The fib result has to be typed explicitly because I'm capturing it in its own definition. The memoize function returns the generated function as a lambda but it will be captured here in a std::function.

C++ can't automatically deduce T and U from the invocation as those two types are only exposed in memoize inside the std::function<U(T)> parameter. Perhaps it is possible to extract these in some clever way but I haven't tried that hard yet.

The end result is that the syntax for the C++14 version of the fib definition suffers from not only having to declare the in and out type explicitly, but also from having to do so twice, but…


In the presentation he also uses fibonacci as an example of a function to memoize. The constant φ (the Golden Ratio) is calculated as follows:

let φ = fib(45) / fib(44)

The running time to calculate φ is mentioned to be 11 seconds for the naive recursive version and 0.1 seconds for the memoized version. That by itself is pretty good, a ~100x speedup. I timed my C++14 version with the following function:

template <typename F>
void timeTest(F&& f) {
    namespace k = std::chrono;
    auto t0 = k::high_resolution_clock::now();
    auto t1 = k::high_resolution_clock::now();
    std::cout << "time: " << k::duration_cast<k::microseconds>(t1 - t0).count() << "µs\n";

I then did a quick run of both methods and took an average of a couple of runs. Like so:

double fibslow(int n) {
    return n < 2 ? double(n) : fibslow(n - 2) + fibslow(n - 1);


timeTest([] {
    std::cout << "φ = " << fibslow(45) / fibslow(44) << "\n";

And, using the fib lambda above:

timeTest([&fib] {
    std::cout << "φ = " << fib(45) / fib(44) << "\n";

Note that these time tests were far from exhaustive or scientific, but given the low precision of the times reported in the slide, this would suffice for now.
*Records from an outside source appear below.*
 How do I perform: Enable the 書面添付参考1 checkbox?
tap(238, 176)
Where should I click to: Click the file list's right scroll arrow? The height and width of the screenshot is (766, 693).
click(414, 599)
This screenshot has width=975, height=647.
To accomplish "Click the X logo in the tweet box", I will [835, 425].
All tests were run with -O3 -fno-exceptions settings.

My home machine took about 13 seconds to run the non-memoized test, but the memoized version completed in ~55µs — and that's micro, not milliseconds — or a ~235,000x speedup. Now, when I see low timings like this I get suspicious that the compiler just eliminated the whole function but using the excellent Hopper Disassembler I confirmed that it was really still running. It does make sense as the memoized version really is not a lot more than a couple of dictionary inserts and lookups.

So, though more verbose, the C++14 memoized version is in the order of 1500-2000x faster than Swift's version. FACT2

Also, more hilariously, when I tried the Swift version in an Xcode 6 beta playground, just the presence of the let fib = ... statement made it very unhappy. Beta IDE is beta.

Adding Restraints

I think with more finagling and probably by uglifying the memoize function the call site code can be simplified, but I'm actually quite content with this version. With C++11 and now 14, the language has gotten more terse. When the Concepts TS is ready, we can also restrict the T typename as such:

template <Hashable T, typename U>
auto memoize(std::function<U(T)>&& f);

Or something equivalent, I'm assuming Hashable will be a standard type restraint.
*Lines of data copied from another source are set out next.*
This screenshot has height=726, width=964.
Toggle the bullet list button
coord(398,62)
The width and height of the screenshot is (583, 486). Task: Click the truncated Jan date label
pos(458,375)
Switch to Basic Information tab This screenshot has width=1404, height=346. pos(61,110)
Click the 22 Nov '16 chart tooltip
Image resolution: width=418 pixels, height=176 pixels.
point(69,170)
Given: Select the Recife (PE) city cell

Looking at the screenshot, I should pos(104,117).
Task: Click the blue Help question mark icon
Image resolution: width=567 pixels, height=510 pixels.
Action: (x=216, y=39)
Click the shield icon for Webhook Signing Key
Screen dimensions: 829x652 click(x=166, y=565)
I'm also wondering if a concept like Callable could exist such that the argument type and return type are retrievable from the concept itself so that the explicit passing of the type parameters becomes unnecessary. Right now, I lack the knowledge to really investigate this.


I uploaded a simple source file to play around with the code as a gist so if I piqued your interest I encourage you to play around with it.

  1. In fact, watch all 3 Swift videos to get a good feel for the whole language from the basics to generic functional features.
  2. Not actually a fact. The level of rigorousness and overall scienceworthyness of this article is low to very low. But no one reads footnotes anyway. Yay C++!!